## Work instructions
Find the word "click" in the records and copy every line where it occurs.

___ Source data ___

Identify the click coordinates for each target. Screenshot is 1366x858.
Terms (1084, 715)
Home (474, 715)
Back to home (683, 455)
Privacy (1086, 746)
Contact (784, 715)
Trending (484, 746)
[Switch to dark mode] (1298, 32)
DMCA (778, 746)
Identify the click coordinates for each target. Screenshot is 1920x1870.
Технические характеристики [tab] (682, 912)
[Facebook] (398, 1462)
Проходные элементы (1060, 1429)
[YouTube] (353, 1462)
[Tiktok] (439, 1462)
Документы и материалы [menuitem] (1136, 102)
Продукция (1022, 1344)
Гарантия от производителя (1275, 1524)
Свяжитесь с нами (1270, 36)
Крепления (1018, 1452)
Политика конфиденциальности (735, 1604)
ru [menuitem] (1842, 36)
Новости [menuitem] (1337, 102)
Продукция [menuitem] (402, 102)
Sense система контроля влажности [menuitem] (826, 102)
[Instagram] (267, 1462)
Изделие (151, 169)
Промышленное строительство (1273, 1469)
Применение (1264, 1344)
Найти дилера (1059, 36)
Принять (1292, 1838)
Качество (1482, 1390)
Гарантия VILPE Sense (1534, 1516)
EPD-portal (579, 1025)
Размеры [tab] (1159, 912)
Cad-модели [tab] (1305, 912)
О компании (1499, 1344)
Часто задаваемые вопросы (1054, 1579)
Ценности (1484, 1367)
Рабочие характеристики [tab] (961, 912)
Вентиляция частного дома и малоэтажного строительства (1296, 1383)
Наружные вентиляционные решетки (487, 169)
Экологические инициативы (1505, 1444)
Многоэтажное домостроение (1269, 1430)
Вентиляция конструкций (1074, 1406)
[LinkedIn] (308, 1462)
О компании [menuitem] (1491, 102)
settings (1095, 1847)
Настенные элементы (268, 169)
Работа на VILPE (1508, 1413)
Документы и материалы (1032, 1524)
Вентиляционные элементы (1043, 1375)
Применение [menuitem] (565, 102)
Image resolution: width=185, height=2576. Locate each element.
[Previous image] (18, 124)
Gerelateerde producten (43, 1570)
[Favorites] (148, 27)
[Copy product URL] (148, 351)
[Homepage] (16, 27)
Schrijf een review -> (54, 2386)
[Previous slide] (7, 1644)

___

## Expected output
Identify the click coordinates for each target. Screenshot is 1366x858.
Identify the click coordinates for each target. Screenshot is 1920x1870.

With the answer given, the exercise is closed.